__TO DO__. Copy out the records below word for word, covering the stretch from their first line through the line that contains "This screenshot has height=767, width=1280.", and stop there.

__MATERIAL FOR THIS EXERCISE__.
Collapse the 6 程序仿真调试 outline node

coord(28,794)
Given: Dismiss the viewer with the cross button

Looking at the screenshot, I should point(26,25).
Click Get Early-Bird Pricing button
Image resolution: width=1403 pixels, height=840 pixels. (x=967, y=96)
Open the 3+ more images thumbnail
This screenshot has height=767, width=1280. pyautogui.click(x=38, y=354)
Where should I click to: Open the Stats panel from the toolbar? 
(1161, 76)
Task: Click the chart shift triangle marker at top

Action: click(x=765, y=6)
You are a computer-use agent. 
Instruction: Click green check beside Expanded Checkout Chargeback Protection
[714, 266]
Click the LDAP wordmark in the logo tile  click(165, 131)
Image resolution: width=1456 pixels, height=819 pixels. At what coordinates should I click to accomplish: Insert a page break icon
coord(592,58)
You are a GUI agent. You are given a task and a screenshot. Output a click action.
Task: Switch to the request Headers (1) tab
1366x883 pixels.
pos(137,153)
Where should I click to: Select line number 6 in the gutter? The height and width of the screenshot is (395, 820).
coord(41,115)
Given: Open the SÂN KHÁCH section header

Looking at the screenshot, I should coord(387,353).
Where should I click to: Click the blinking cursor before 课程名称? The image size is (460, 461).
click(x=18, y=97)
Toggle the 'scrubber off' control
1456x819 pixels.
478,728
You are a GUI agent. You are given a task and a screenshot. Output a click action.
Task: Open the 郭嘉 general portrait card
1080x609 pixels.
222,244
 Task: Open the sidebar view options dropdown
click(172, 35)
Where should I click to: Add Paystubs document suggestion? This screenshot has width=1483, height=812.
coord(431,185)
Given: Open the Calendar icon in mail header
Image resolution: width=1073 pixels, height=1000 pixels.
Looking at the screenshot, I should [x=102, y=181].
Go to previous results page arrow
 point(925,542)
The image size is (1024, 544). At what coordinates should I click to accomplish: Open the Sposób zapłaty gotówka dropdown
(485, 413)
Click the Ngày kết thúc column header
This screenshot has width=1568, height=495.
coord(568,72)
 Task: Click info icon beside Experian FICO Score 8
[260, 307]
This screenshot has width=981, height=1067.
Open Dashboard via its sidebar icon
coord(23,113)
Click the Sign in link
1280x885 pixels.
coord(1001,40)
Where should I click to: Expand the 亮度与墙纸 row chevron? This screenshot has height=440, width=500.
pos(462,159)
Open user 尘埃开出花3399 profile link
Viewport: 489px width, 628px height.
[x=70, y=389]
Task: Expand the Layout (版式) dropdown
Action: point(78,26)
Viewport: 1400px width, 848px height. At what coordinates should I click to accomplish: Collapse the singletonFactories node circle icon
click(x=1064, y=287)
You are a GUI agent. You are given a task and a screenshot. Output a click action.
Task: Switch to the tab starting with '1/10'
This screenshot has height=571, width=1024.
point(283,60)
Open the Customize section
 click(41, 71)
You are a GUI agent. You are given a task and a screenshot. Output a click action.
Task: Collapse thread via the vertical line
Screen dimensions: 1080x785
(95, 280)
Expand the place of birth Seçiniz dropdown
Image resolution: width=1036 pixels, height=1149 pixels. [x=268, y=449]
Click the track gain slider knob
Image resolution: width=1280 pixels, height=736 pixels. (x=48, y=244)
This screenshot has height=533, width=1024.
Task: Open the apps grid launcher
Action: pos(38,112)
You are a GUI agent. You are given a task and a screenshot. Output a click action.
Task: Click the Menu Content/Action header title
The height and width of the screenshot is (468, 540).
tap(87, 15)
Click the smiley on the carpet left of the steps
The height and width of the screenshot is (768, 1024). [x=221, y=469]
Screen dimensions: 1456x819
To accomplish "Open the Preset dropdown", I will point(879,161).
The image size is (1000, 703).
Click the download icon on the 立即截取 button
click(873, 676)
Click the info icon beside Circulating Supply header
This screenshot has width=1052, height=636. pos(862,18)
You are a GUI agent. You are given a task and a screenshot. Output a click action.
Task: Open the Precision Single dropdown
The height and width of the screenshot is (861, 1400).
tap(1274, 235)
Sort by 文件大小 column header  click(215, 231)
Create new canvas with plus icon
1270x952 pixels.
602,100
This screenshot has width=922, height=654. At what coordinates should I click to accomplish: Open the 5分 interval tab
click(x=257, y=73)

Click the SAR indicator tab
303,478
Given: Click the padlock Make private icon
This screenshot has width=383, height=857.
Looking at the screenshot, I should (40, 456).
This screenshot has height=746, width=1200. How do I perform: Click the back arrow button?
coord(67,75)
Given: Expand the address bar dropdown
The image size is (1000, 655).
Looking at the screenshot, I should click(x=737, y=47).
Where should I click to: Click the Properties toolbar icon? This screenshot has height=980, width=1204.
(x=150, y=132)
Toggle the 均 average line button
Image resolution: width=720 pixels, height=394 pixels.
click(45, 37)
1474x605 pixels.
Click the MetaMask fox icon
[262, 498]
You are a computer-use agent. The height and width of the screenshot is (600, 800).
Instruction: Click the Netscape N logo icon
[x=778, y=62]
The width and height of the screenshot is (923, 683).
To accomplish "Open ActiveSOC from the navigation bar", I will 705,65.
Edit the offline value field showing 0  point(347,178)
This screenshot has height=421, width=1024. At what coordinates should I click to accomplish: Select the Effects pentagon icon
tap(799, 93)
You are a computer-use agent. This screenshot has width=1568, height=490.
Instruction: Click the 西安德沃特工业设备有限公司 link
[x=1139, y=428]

__ANSWER TO THE PROBLEM__.
Collapse the 6 程序仿真调试 outline node

coord(28,794)
Given: Dismiss the viewer with the cross button

Looking at the screenshot, I should point(26,25).
Click Get Early-Bird Pricing button
Image resolution: width=1403 pixels, height=840 pixels. (x=967, y=96)
Open the 3+ more images thumbnail
This screenshot has height=767, width=1280. pyautogui.click(x=38, y=354)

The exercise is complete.